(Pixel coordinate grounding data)
┌────────

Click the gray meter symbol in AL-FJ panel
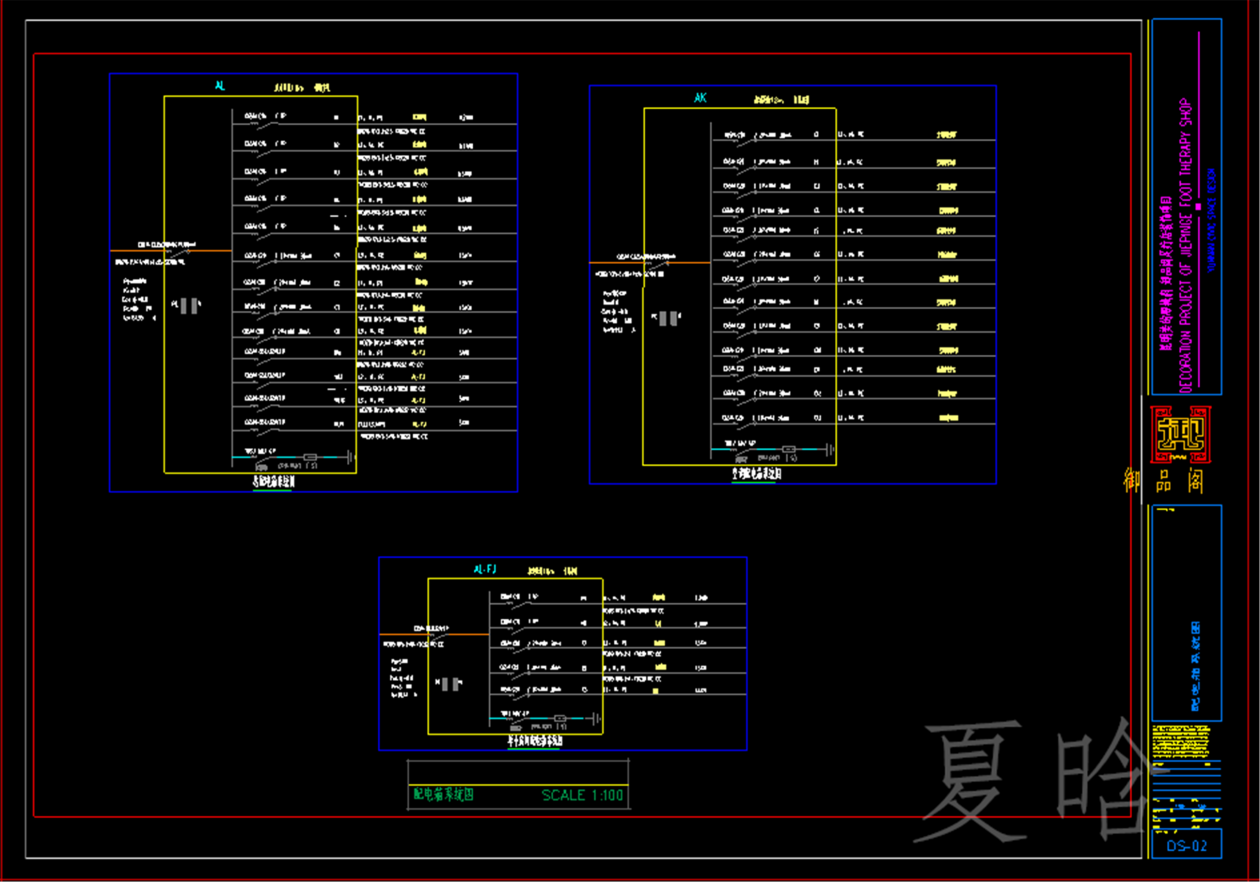1260x882 pixels. (453, 684)
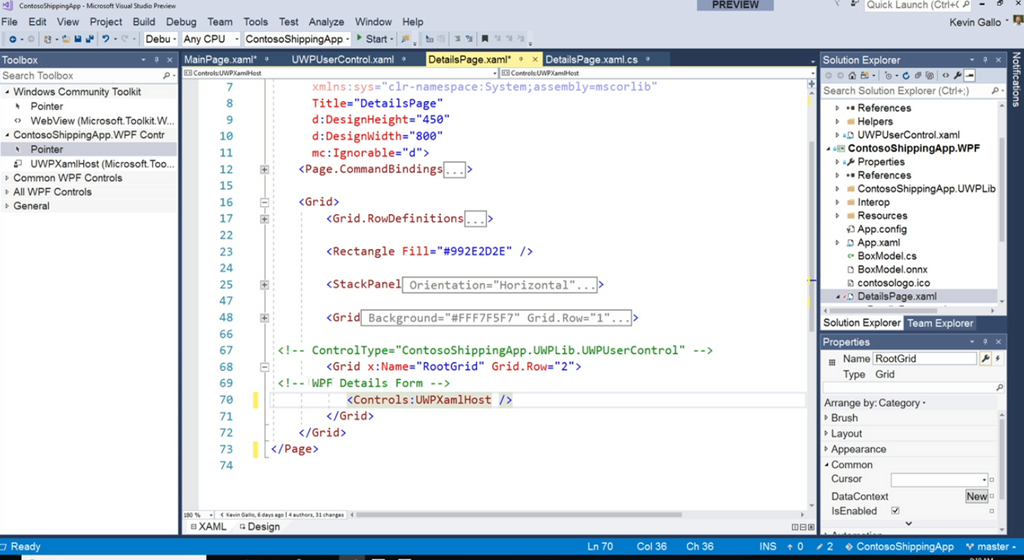Open the Solution Explorer Properties wrench icon
The width and height of the screenshot is (1024, 560).
958,75
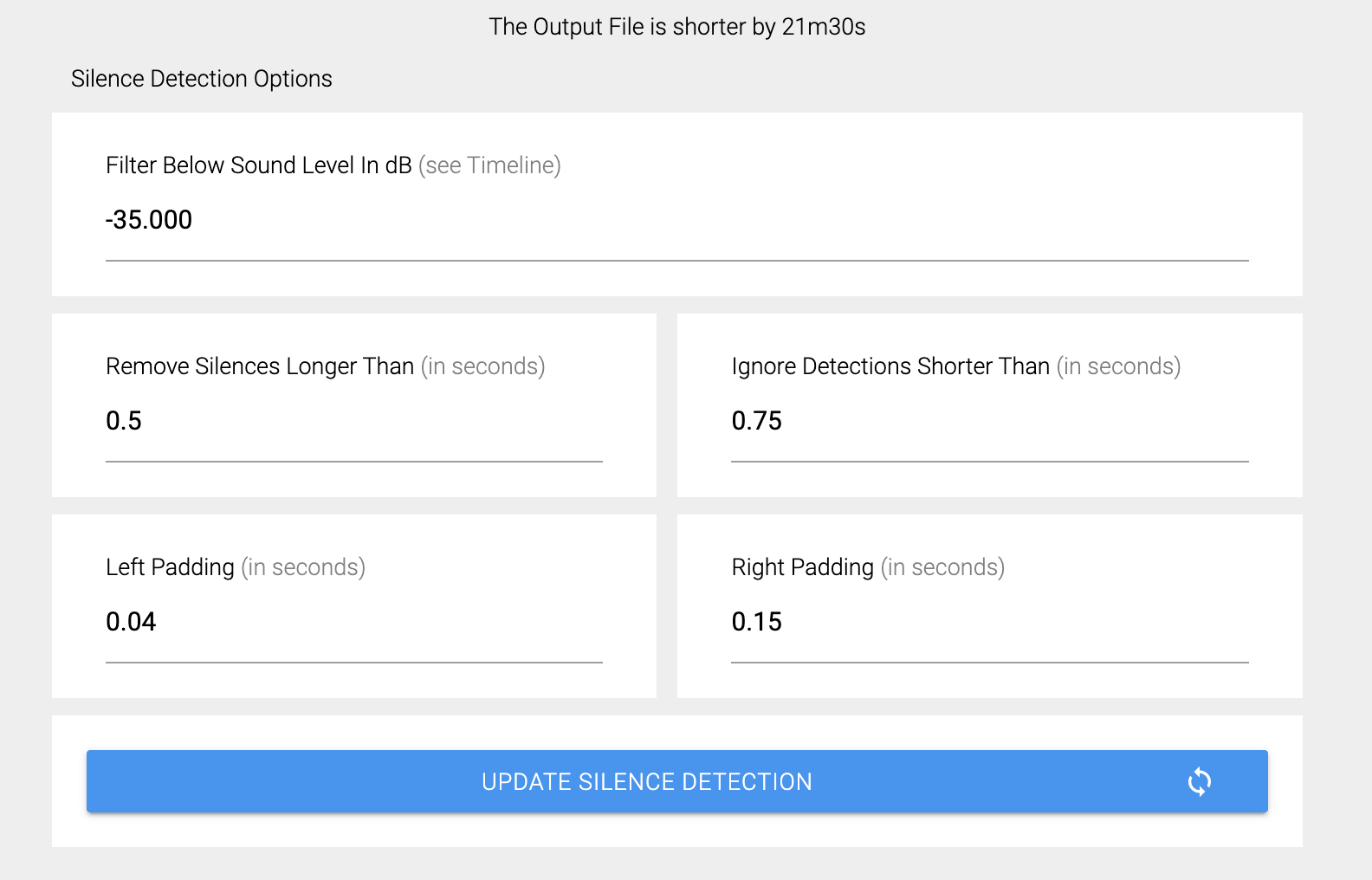Image resolution: width=1372 pixels, height=880 pixels.
Task: Click the output file shorter by 21m30s text
Action: tap(676, 27)
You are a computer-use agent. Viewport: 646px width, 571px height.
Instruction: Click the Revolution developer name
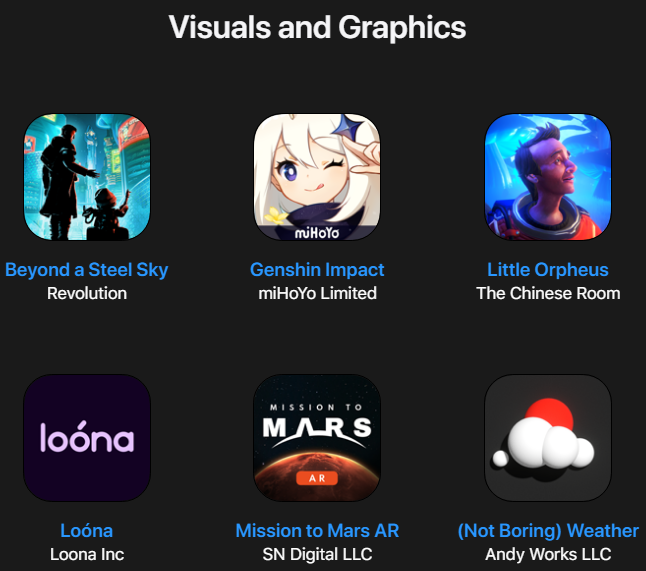coord(87,293)
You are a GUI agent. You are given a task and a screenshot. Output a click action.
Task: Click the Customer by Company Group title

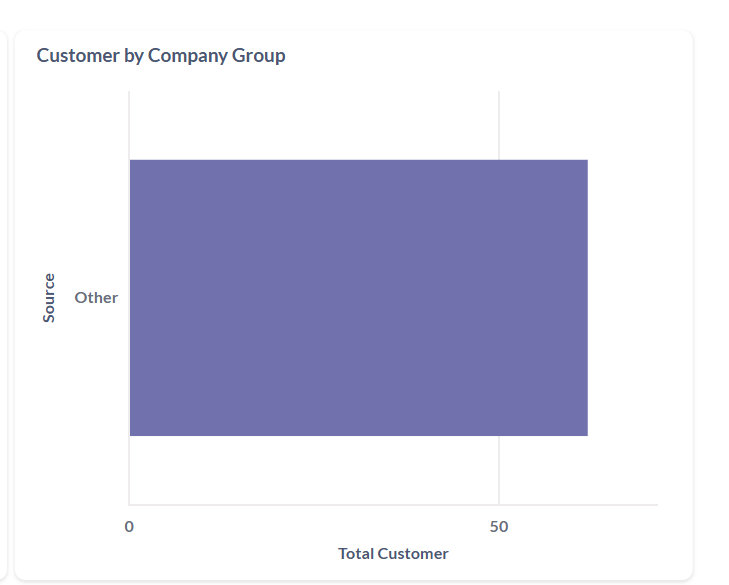[161, 56]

└────────

* What you will do
Every line above should be returned exactly; the pictures stay out.

* Answer to the exercise
Click the gray meter symbol in AL-FJ panel
1260x882 pixels. (453, 684)
Open the Solution Explorer Properties wrench icon
The width and height of the screenshot is (1024, 560).
958,75
Image resolution: width=1372 pixels, height=880 pixels.
Task: Click the output file shorter by 21m30s text
Action: tap(676, 27)
You are a computer-use agent. Viewport: 646px width, 571px height.
Instruction: Click the Revolution developer name
coord(87,293)
You are a GUI agent. You are given a task and a screenshot. Output a click action.
Task: Click the Customer by Company Group title

[161, 56]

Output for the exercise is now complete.